MAP does not directly cause the gross inflammation seen in Crohn’s disease by taking the immune system on head-to-head. In fact, it minimises its own recognition by hiding inside human cells that it has infected and surrounding itself with a protective coating. That is, MAP has its own “stealth” system that makes it difficult for the immune system to see and destroy it.

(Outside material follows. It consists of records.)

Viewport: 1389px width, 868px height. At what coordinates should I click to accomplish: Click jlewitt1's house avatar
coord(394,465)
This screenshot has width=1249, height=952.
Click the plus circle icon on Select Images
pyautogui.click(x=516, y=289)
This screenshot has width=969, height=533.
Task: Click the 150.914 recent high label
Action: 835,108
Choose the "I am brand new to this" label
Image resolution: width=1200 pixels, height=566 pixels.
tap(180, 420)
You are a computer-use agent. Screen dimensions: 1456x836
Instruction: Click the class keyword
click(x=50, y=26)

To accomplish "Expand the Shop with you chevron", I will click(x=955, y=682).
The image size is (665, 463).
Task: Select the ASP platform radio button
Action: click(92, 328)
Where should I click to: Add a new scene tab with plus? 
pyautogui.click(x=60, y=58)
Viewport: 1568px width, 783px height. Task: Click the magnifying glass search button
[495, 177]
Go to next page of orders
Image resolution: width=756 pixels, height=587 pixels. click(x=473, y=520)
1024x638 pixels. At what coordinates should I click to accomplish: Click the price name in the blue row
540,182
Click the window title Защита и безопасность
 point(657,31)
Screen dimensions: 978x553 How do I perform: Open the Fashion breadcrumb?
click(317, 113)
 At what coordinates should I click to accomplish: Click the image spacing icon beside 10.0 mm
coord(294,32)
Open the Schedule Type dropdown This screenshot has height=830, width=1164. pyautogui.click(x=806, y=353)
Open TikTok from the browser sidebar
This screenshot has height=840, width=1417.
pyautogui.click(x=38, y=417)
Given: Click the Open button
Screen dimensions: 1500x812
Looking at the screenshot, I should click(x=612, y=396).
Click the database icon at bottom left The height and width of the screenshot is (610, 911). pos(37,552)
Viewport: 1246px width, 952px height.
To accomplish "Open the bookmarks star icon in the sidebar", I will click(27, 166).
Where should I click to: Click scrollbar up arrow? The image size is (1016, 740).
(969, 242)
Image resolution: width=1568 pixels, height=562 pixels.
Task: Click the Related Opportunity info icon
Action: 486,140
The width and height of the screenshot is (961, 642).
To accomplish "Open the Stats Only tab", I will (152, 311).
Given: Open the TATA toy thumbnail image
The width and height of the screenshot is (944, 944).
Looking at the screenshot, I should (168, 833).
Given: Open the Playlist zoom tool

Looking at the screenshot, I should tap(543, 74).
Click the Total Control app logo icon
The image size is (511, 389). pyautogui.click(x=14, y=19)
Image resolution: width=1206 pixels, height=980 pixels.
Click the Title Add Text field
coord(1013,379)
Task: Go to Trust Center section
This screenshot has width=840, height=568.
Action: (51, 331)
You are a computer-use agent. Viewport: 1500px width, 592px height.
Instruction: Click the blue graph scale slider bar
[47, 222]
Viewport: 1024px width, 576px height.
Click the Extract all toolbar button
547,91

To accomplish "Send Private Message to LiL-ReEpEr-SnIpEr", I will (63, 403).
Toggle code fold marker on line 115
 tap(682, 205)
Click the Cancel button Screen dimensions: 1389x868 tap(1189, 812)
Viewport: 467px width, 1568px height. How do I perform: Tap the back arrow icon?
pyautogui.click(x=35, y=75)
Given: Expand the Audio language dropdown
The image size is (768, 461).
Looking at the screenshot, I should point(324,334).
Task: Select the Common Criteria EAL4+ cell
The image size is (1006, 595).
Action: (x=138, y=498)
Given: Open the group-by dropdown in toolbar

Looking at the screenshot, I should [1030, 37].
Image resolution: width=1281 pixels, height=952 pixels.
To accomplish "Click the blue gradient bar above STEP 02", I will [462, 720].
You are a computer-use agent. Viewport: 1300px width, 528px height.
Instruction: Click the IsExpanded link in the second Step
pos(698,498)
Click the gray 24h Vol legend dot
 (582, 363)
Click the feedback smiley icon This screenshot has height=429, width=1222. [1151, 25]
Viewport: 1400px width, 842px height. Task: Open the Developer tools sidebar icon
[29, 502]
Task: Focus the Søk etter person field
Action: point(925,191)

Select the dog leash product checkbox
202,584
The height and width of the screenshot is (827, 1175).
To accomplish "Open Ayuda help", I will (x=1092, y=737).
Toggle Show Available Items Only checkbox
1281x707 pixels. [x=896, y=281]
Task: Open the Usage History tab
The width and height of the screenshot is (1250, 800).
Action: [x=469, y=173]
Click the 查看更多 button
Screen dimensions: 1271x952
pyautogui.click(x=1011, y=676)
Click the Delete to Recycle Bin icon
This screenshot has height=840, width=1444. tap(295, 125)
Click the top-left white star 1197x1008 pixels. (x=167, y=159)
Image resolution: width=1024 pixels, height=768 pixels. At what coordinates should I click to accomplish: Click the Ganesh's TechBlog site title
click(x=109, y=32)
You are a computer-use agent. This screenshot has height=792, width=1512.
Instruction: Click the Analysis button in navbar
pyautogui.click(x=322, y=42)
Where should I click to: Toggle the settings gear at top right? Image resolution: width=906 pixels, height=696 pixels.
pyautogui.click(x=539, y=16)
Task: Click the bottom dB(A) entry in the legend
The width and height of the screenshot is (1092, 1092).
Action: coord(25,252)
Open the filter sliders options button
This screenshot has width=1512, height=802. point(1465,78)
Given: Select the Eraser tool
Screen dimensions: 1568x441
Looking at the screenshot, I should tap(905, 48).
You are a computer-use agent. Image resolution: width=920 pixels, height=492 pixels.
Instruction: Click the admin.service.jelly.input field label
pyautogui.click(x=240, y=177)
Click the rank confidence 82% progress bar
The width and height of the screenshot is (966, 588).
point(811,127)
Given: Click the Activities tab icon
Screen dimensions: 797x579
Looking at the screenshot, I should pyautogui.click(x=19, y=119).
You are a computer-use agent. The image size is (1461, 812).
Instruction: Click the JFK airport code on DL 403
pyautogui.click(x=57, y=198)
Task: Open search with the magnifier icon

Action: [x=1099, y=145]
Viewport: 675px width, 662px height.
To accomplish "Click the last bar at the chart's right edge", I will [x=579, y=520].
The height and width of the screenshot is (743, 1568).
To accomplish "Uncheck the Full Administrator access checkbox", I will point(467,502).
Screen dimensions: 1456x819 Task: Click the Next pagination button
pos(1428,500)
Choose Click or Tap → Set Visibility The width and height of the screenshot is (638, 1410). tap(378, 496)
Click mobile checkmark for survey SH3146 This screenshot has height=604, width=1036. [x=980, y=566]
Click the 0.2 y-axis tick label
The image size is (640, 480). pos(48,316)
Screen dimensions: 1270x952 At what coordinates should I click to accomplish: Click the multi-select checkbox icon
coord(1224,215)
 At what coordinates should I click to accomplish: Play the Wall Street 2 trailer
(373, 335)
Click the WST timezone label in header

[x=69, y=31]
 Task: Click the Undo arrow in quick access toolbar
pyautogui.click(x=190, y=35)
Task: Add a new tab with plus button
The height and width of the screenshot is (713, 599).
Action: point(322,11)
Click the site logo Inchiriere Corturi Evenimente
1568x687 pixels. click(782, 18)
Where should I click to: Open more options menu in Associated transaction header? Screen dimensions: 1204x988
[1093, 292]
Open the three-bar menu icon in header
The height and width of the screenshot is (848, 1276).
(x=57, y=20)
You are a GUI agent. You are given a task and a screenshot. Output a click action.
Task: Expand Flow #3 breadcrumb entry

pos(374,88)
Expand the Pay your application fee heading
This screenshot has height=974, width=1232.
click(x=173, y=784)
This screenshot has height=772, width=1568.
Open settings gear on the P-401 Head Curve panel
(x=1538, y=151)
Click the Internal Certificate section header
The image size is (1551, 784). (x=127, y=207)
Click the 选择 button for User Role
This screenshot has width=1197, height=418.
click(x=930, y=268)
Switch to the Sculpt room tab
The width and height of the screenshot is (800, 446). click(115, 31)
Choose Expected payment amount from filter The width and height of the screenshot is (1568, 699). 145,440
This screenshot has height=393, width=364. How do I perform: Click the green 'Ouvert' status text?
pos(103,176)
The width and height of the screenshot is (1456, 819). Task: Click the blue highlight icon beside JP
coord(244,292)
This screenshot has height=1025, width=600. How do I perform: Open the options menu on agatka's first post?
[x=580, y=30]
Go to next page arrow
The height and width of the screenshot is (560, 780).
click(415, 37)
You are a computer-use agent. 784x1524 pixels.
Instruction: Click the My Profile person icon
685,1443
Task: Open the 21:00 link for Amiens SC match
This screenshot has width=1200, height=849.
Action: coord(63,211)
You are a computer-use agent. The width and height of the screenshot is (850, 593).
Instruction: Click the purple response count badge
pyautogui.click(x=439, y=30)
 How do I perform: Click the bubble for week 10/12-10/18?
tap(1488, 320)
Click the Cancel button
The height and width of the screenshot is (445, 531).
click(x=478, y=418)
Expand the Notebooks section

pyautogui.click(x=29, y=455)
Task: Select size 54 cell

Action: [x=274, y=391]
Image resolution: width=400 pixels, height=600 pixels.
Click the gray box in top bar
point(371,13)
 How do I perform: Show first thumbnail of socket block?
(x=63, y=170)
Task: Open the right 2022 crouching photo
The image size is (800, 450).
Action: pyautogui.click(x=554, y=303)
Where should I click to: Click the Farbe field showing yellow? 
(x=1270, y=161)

Nevertheless, it initiates a cascade of events with disastrous consequences. Firstly, it damages the delicate but very important nerves in the gut. Secondly, the dysregulation of the immune system that it brings about destabilises the gut wall, rendering it leaky. This allows the gut wall to be penetrated by other gut organisms such as bacteria, yeasts and viruses from the gut lumen, together with irritant or allergic food residues. It is the disorganised response to these secondary invaders and irritants that causes the various segments of the massive inflammatory response characteristic of the pathologies seen in CD in humans.

MAP is an extremely difficult organism to isolate and culture – which is part of the reason why the idea of MAP being implicated in CD has taken so long to be seriously considered by gastroenterologists. In recent years, MAP has been shown to be present by testing for its DNA using PCR (polymerase chain reaction) technology. This work has indicated that MAP is present in up to 92% of patients with CD (Bull et al; 2003). A simple yet elegant test that allows MAP to be seen in situ in tissue has now been developed by Prof Hermon-Taylor and is currently undergoing final testing. To date, this test shows that all CD patients are infected with MAP.

The main reservoir of MAP infection in humans is farm animals, especially dairy cows, where it can live in the animal for many years without causing clinical disease; a state known as “subclinical infection”. Conventional vaccines against MAP used to treat JD in cattle can reduce but do not stop the shedding of MAP from livestock onto the ground where MAP can enter the water table. MAP is also present in the milk we drink as it is able to withstand the normal pasteurisation processes used to kill other forms of mycobacteria.